Everything fit according to what Homer and Nola and the others had told him, right down the mag wheels on the vans. Ben rose from the porch and stepped out into the street. He wanted them to come to him, even though he knew he was taking one large risk. If it had been only three or four of them he would have taken the 7-mm rifle and picked them off one by one. But with this many he couldn’t take a chance of even one getting away, for that one would probably gather more scum and return, and the revenge on the elderly would be terrible.

No, he had to kill all the punks.

The lead van roared to a stop amid squalling tires. Four vans in all.

Ben did not know that Ms. Browning had slipped away from the church and made her way up the alley and into the general store. She sat behind the front counter, watching Ben. She was a good Christian lady, believing strongly in helping those who could not help themselves. She had never mistreated a human being or an animal in her life, and would rather bite her tongue than be rude to a civilized person.

When integration had come to her school, back in the sixties, she had not retired, as had so many of her friends. Instead, Nola had gone right on teaching—in the public schools. She had been raised, from a child, to hold “Nigras” just a cut beneath her (or a full one hundred eighty degrees, as the case may be), and while she did find many of their ways alien to her own way of life, she also found many exceptional Negro children with a genuine desire to learn and advance. Ms. Nola Browning concluded (and it was a horrendous decision for a Southern lady and a member of the D.A.R. and the Daughters of the Confederacy to make) that we are all God’s children and to hell with the KKK and George Wallace. She had been booted out of the Daughters of the Confederacy, but that was all right with Nola; they had to live their lives and she hers.

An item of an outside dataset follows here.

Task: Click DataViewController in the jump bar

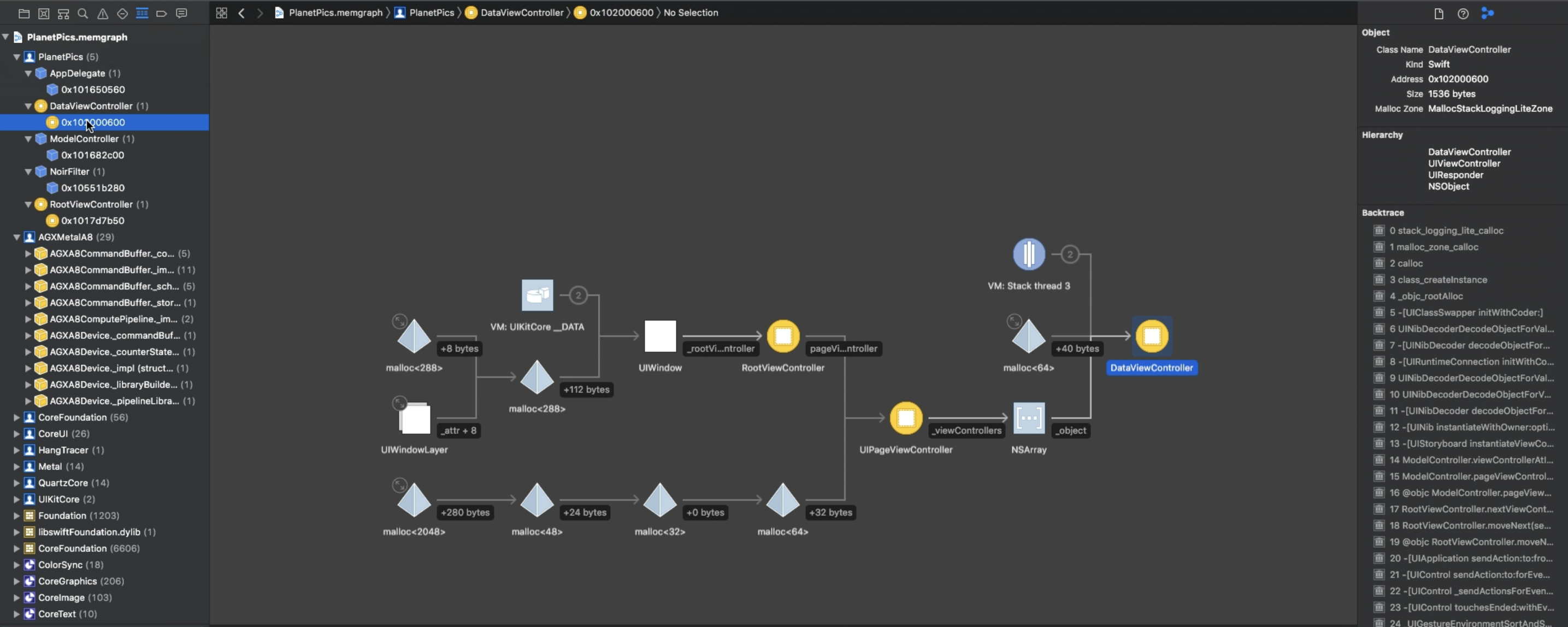Action: (521, 13)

But on this day, Ms. Nola Browning wished and hoped and prayed with all her might this young man (anyone under sixty was young to her), who had more guts than sense, would kill every one of those trashy bastards who had terrorized her town.

She hoped God would forgive her dark thoughts and slight profanity.

She felt He would.

“What’s on your mind, hotshot?” The punk on the passenger side sneered at Ben.

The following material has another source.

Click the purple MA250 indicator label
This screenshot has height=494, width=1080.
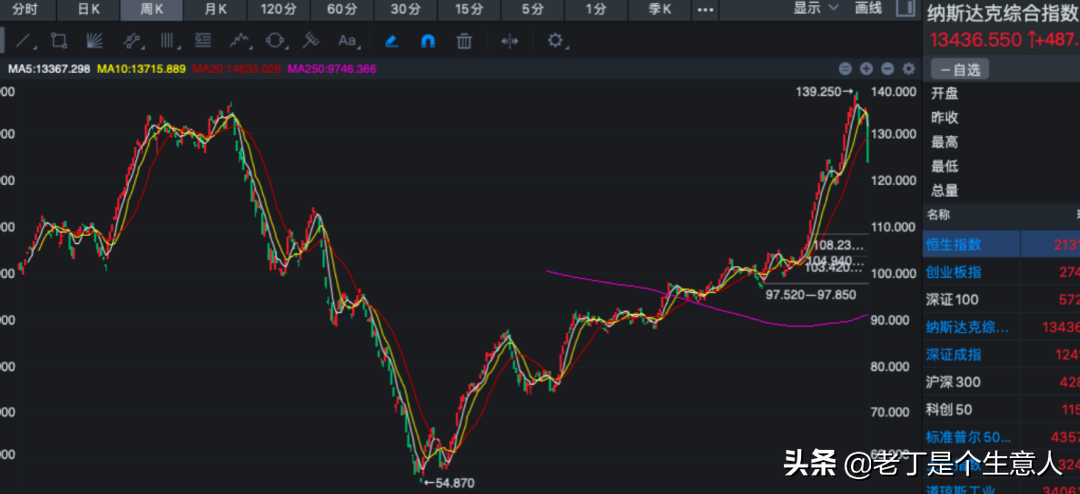coord(332,69)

Ben knew the only thing a person outnumbered can do is attack. And that’s what he did. At the sound of the roaring mufflers, Ben had pulled the pin of the fragmentation grenade and held the spoon down. He smiled at the punk.

“You know anything about Constitutional rights?” Ben asked.

“Yeah, pops—we all got ’em.”

“Wrong,” Ben said, releasing the spoon. It pinged to the ground. “You just lost yours.”

He tossed the grenade inside the van.

He was leaping for the protection of the stacked feed bags before the punks could get the first scream of fright past their lips.

The grenade mushroomed the van, and Ben knew that was four shitheads out of it permanently. As he leaped for the protection of the feed bags, he rolled another grenade under the front of the third van: a high- explosive grenade. The grenade lifted the van off its front tires, setting the punk-wagon on fire.

On his belly, looking out the side of the stacks, Ben leveled the Thompson and pulled the trigger, holding it back, fighting the rise of the powerful SMG. He sprayed the remaining two vans.

If nothing else, Nola thought, he’s stopped that damnable music.

Ben emptied the sixty-round drum into the vans, then pulled out both .45s, hauling them back to full cock. He waited, crouched on one knee.